Pada TM umur ≥ 6 tahun, Kapur Pertanian, Dolomit atau Abu Janjang
dapat diberikan setiap waktu, karena pupuk-pupuk tersebut disebar diluar
piringan. Jadi aplikasinya tidak tergantung dari waktu aplikasi pupuk
Urea yang disebar di dalam piringan.
8. APLIKASI PEMUPUKAN SECARA UMUM
Dalam aplikasi pupuk di lapangan, hal penting yang perlu diperhatikan
adalah jenis tanaman yang akan dipupuk dan jenis pupuk yang akan
digunakan. Secara garis besar aplikasi pemupukan dapat dibedakan
berdasarkan aplikasi pupuk padat dan aplikasi pupuk cair.
8.1. JENIS TANAMAN YANG AKAN DIPUPUK
A. Tanaman yang Akan Dipupuk
Nilai ekonomis tanaman dan luas areal tanam.
Umur tanaman. Pupuk untuk tanaman di lapangan yang masih kecil dapat
diberikan dengan cara menugal. Pada tanaman yang sudah besar, pupuk
dapat diberikan dengan cara larikan atau tabur (broadcast).
Tipe perakaran. Tanaman yang berakar tunggang, sebaiknya pupuk
ditempatkan bawah biji agar dapat digunakan langsung oleh tanaman.
Sedangkan untuk tanaman berakar serabut, pupuk dapat diberikan dengan
cara disebar. Jika perakaran tanaman terbatas, pupuk ditempatkan lebih
dekat dengan tanaman.
Jarak tanam dan karakter tajuk. Tanaman dalam barisan yang rapat,
dapat dipupuk dengan cara larikan pada satu sisi atau kedua sisi dari
baris tanaman. Tanaman yang ditanam berjauhan seperti kelapa sawit dapat
dipupuk dengan cara membuat lingkaran sekeliling pohon. Pada tanaman
penutup tanah (LCC), diberikan pupuk daun yang bersifat slow release.
B. Jenis Pupuk yang Akan Digunakan
Pupuk Phosphor (P) bersifat tidak mobil (mudah berpindah),
akibatnya pupuk P tetap berada di tempat semula selama musim tanam
sehingga harus diberikan sekaligus dan harus diberikan dekat dengan area
perakaran.
Pupuk Kalium (K) dan Nitrogen (N) cenderung mudah bergerak (mobil)
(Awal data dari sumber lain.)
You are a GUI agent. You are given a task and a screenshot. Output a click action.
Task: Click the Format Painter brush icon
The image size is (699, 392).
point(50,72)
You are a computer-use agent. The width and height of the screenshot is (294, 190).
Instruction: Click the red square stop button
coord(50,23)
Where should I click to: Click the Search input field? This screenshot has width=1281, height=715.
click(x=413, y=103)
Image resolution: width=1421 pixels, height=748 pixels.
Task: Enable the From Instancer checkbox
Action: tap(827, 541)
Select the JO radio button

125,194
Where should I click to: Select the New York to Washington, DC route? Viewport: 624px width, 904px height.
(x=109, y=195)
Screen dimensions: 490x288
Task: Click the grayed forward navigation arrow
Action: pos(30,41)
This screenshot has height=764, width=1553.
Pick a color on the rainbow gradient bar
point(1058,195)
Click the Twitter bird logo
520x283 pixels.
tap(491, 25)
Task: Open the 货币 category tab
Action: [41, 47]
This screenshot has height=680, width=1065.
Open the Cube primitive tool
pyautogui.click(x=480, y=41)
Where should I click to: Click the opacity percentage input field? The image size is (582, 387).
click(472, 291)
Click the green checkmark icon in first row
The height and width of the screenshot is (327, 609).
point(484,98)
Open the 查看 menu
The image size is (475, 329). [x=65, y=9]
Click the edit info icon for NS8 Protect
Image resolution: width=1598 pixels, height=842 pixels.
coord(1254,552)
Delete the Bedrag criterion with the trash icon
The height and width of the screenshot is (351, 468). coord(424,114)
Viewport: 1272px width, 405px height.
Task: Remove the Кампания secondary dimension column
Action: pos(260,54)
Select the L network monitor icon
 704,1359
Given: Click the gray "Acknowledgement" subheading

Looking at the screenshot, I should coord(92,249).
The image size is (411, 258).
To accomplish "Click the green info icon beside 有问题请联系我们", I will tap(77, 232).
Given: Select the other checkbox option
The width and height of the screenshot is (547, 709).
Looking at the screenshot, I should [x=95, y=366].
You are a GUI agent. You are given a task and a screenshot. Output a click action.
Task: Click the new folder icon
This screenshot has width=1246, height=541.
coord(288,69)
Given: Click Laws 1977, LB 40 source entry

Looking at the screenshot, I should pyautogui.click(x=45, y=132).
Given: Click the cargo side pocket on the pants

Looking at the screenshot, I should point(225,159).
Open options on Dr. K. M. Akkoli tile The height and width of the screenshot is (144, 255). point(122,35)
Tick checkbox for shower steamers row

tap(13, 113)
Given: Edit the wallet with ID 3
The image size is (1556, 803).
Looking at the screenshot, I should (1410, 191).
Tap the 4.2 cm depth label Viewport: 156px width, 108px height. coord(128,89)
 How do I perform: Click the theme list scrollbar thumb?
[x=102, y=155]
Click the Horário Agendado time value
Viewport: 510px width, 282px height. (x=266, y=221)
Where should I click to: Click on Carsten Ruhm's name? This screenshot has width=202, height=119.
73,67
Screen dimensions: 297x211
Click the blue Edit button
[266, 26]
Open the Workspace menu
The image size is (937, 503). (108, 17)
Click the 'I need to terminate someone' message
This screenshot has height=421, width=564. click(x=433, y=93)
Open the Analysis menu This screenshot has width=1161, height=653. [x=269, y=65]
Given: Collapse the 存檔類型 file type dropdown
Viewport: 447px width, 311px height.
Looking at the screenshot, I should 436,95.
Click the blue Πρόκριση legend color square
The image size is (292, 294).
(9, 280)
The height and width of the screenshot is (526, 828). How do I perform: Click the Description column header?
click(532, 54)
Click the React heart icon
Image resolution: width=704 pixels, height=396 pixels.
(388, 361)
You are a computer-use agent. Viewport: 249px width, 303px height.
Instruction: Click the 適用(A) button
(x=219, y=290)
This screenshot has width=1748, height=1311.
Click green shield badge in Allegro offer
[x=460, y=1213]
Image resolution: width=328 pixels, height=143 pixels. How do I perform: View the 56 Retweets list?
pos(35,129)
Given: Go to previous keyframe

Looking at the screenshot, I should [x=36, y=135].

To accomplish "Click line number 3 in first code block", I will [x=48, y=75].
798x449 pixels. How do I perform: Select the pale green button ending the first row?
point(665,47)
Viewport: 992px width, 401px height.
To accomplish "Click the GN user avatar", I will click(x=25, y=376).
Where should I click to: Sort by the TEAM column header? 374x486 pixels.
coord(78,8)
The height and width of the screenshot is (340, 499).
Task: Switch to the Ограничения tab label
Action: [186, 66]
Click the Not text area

dari tempat asal penebarannya. Pola pergerakannya vertikal ke bawah
bersama sama air. Oleh karena itu, tidak disarankan memberikan pupuk
Nitrogen secara sekaligus karena kemungkinan terjadinya penguapan atau
pencucian sangat besar. Karena sifatnya yang mobil (mudah bergerak),
pupuk Kalium dan Nitrogen dapat ditebar di atas permukaan tanah atau di
dalam larikan.
Pupuk dengan indeks garam yang tinggi tidak boleh ditempatkan terlalu
dekat dengan akar atau benih karena dapat merusak tanaman. Pupuk dengan
butiran yang sangat halus seperti kapur umumnya ditebar di atas
permukaan tanah.
C. Dosis Pupuk
Penempatan pupuk tidak disarankan dengan dosis sangat tinggi di dalam
larikan atau di dalam tugalan karena dapat merusak tanaman. Pupuk
tersebut sebaiknya ditebar agar tidak terjadi penumpukan di satu tempat.
D. Faktor Lain
Faktor lain yang menentukan cara penempatan pupuk adalah iklim, jenis tanah dan ketersediaan air.
8.2. JENIS PUPUK YANG AKAN DIGUNAKAN
A. Aplikasi Pupuk Padat
Aplikasi pupuk padat dapat dilakukan dengan 3 cara, yaitu :
A.1. Ditebarkan Langsung ke Permukaan Tanah
Kerugian dari cara pemupukan ditebar langsung di permukaan tanah adalah :
Ø Efisiensi dan efektivitas pemupukan rendah (sebagian pupuk tidak mencapai sasaran di daerah perakaran tanaman).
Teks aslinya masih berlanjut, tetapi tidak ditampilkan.